Kein bisschen verändert hat sich jedoch Williamsons Unzufriedenheit mit den Verhältnissen: „I got crisis stamina, full marathon, four poo breaks / I can feel the shit from your crisis rays“, bricht es im unheilvoll dunkel wummernden Titeltrack aus ihm heraus, und weiter, „I’m not here to please you, mate“. Nein, Jason und Andrew sind hier, um uns den Mist unter die Nase zu reiben, den Liz Truss und Wladimir (zwei der namentlich Angesprochenen) produziert haben.

Zum tribalen Getrommel in „Tory Kong“ arbeitet sich Williamson an seiner geliebt-gehassten Heimatinsel ab, „I don’t wanna go, I don’t wanna go to that island / Mythical beast, flesh-eating monster“. Williamsons Stimme überschlägt sich fast in Raserei, er schüttelt sich, presst ein angewidertes „brrrr“ – sein signature sound – heraus.
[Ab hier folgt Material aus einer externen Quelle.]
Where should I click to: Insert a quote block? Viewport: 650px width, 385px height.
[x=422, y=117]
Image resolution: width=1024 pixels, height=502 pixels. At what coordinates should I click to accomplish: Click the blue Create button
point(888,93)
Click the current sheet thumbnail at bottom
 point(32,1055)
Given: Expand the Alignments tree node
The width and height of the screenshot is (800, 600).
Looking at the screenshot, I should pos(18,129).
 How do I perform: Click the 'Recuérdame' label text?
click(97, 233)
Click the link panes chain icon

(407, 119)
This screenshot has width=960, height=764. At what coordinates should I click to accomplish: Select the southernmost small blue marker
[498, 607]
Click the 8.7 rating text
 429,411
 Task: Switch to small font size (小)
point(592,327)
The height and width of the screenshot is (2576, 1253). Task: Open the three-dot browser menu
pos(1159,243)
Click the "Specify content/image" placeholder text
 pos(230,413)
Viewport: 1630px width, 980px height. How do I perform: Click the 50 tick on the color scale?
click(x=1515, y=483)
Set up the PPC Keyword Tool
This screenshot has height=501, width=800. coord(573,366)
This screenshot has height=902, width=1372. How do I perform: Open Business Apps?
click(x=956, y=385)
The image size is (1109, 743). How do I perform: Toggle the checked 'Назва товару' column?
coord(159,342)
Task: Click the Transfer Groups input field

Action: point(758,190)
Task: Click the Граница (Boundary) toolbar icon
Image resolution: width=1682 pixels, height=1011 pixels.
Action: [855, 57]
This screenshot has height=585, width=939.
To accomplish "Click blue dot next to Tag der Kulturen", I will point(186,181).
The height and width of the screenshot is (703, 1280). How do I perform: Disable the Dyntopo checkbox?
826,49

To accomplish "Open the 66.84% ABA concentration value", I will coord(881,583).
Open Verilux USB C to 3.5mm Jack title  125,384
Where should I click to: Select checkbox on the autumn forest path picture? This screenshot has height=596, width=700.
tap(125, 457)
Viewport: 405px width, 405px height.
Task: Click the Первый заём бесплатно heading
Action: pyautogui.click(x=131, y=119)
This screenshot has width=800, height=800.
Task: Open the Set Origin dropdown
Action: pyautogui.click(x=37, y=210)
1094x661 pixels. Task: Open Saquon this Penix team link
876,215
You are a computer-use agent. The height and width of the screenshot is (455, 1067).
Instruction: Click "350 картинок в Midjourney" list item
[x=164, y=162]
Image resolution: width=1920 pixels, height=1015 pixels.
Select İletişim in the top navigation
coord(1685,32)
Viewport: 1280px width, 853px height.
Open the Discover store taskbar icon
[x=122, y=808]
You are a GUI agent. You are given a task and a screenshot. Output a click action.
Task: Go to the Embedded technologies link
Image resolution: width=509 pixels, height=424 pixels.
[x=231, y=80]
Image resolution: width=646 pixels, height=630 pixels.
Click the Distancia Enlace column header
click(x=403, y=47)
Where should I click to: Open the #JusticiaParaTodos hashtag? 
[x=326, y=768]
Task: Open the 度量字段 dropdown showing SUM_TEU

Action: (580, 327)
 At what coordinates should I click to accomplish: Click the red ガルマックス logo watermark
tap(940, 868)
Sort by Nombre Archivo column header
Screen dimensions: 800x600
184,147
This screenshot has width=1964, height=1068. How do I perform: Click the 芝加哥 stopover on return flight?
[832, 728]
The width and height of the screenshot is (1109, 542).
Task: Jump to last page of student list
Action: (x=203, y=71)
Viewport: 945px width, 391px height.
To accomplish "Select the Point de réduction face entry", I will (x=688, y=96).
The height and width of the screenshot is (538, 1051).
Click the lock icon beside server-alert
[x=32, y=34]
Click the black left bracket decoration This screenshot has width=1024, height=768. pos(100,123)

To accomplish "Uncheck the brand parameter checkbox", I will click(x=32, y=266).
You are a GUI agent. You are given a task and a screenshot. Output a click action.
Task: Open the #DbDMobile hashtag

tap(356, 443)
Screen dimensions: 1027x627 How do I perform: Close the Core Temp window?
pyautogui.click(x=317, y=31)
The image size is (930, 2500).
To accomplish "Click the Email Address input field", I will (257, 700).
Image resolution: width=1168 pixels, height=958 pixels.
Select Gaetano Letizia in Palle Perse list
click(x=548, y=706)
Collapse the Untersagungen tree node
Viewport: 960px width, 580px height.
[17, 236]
Aber es ist nicht nur sogenannte Weltpolitik, die Jason zum Wüten bringt: Genüsslich führt er in „DIWhy“ einen lächerlichen Hipster vor, dessen Aufklebe-Tattoos abfallen, in „Right Wing Beast“ rechnet er mit rückgratlosen Mitläufern ab, im pseudofröhlichen, zynischen „So Trendy“ gibt Perry Farrell den willfährigen Social-Media-Junkie („I got 57 screenshots in one hour just in case / I appeal to random peeps / Through a filter they know me“).

Und wohin führt das ganze Geschimpfe? Ziemlich weit, maaate: Im Juni treten Sleaford Mods in Sydneys ehrwürdigem Opera House auf. Nehmt das, wanker.